Scan the records that follow, and whenever a line has the word "Given", copy it.

[PROVIDED DATA Boundary: Start]

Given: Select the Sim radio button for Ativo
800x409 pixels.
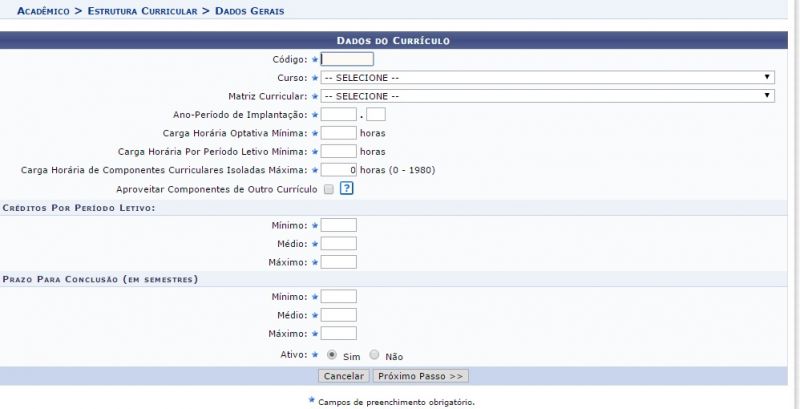Looking at the screenshot, I should (331, 354).
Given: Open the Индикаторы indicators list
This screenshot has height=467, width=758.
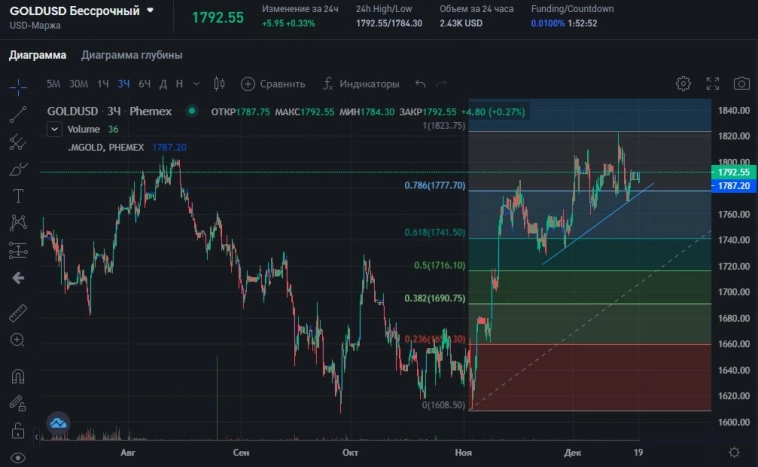Looking at the screenshot, I should (x=360, y=84).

[PROVIDED DATA Boundary: End]

ANSWER TO THIS PROBLEM ▸
Given: Select the Sim radio button for Ativo
Given: Open the Индикаторы indicators list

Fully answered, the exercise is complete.